The key difference between a trust and a will is that a trust is more limited in what legal items it can and can’t address. For example, a trust can’t designate a guardian for your children or pets as a will can.

While a will is best suited for handling personal items, a trust is the best way to hand down your business assets. This is due to the fact that a trust is a private document, meaning that it doesn’t need to be reviewed by a court and avoids probate.

Items to include in a trust

Another thing to consider is that there are certain items that do not belong in a trust. Personal checking accounts, items that are bought and sold frequently, and property of little value are all items that shouldn’t be placed in a trust. These items aren’t as permanent as those previously mentioned, and therefore might not be around when a trust can finally be accessed or aren’t valuable enough to enter into probate in the first place. In terms of handling those assets, you are better off selling them or distributing them in person in order to retain their value.

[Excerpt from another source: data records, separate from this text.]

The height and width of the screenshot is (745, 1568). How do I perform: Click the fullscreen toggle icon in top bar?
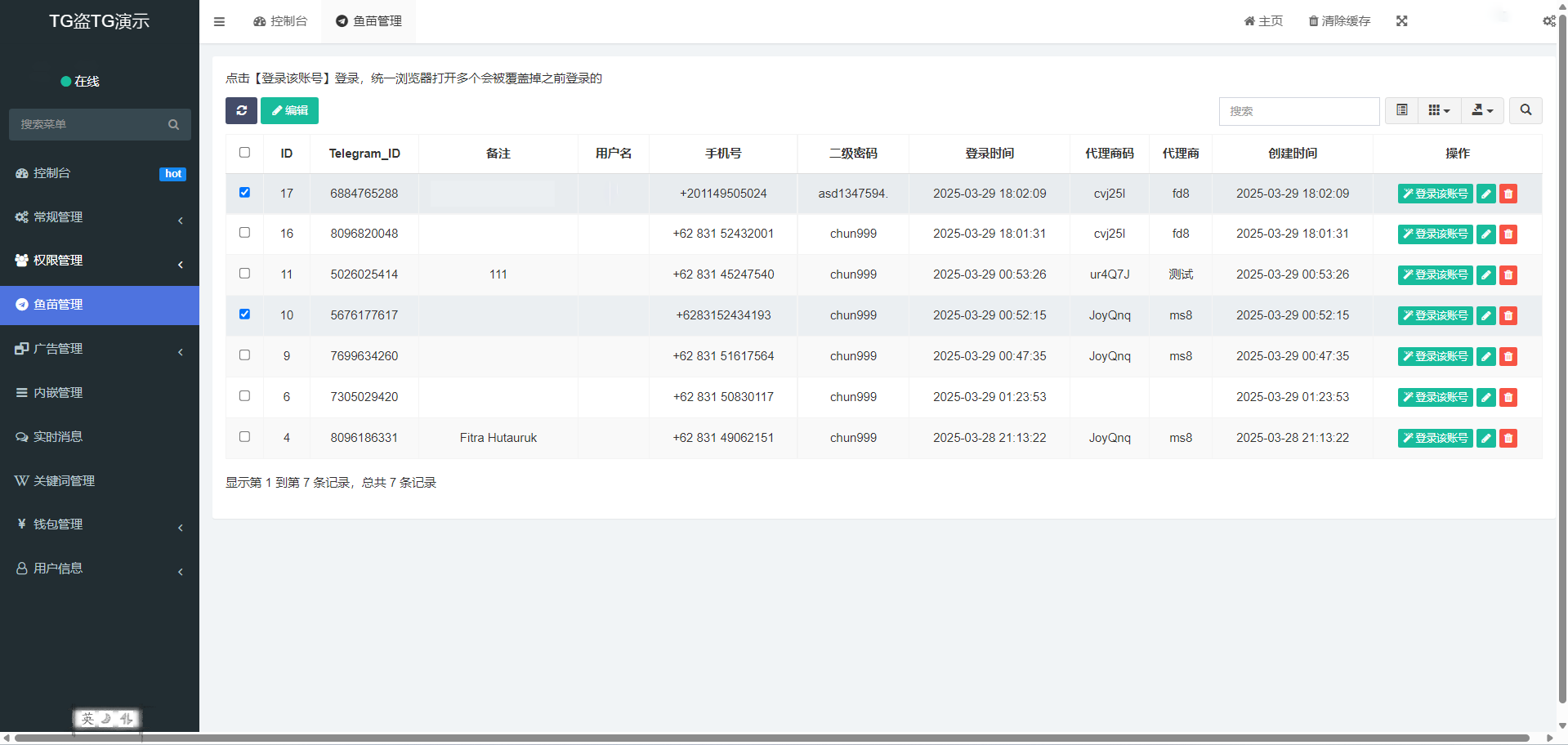pyautogui.click(x=1402, y=20)
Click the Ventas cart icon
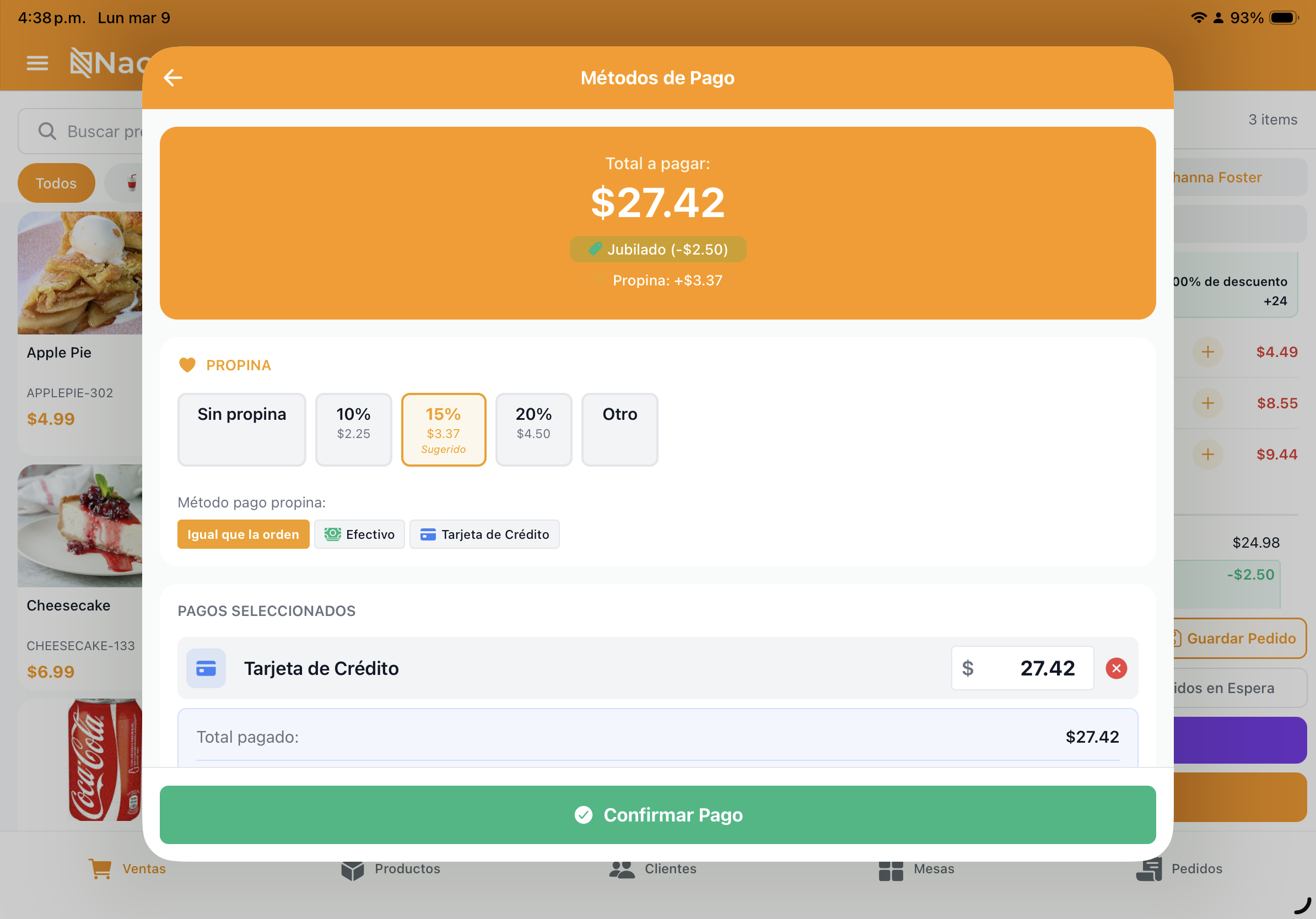The image size is (1316, 919). [100, 868]
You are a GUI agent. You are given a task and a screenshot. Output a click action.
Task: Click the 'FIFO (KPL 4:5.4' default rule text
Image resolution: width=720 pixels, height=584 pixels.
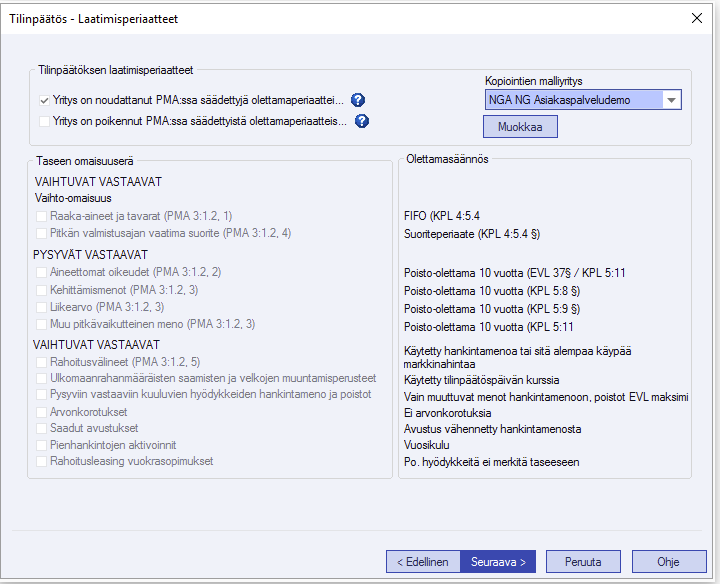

As for making your trust official, utilizing a signing service or a mobile notary signing service is a final step that will make your trust a binding legal document. Mobile notaries make it possible to handle this critical step via a tablet or mobile device, saving you the hassle of tracking down notaries public services.

Special Trusts

Aside from a living trust, entrepreneurs have a variety of specialized options to suit their circumstances. For example, a special-needs trust can provide funds to pay for the future medical fees of disabled loved ones.

Power of Attorney

While your will and master file will designate who will continue to run your business, how they go about it and who inherits your assets, you still need to grant someone the right to access them. Bank accounts, property and securities are all items that require an individual who has been granted the power of attorney in order to receive access.

State laws involving this process vary from state to state, with some states simply requiring a verbal agreement or a self-written document. On the other hand, other states require that a signed power of attorney be notarized. If this is the case in your state, finding a mobile notary signing agent is a viable option that can save time and make the process more efficient.

Partnership Buyout Agreements

If you are not the sole owner of a business, it is important to set guidelines with your partners for what will happen after you are gone. A buyout agreement will dictate this process, as it will determine whether or not you actually need to be bought out by the other partners and the cost of such a buyout.

Not only will this document lay out the proceedings in the event of the death of a partner, it will also handle situations in which a partner resigns or is no longer able to run the business due to a health issue. Without a buyout agreement in place, the government may choose to dissolve the partnership and force the remaining partners to divide the company’s assets.

Drafting a buyout agreement will designate exactly how much a former partner is owed or whether or not they will continue to have a claim to the company. From the perspective of the individual, this is critical to ensure that your family is compensated properly if something should happen to you.

Being prudent with legal documentation is the key to ensuring that your legacy and life’s work are protected in the future. Take the time to create the aforementioned documents in order to allow your family to enjoy the fruits of your labor for years to come.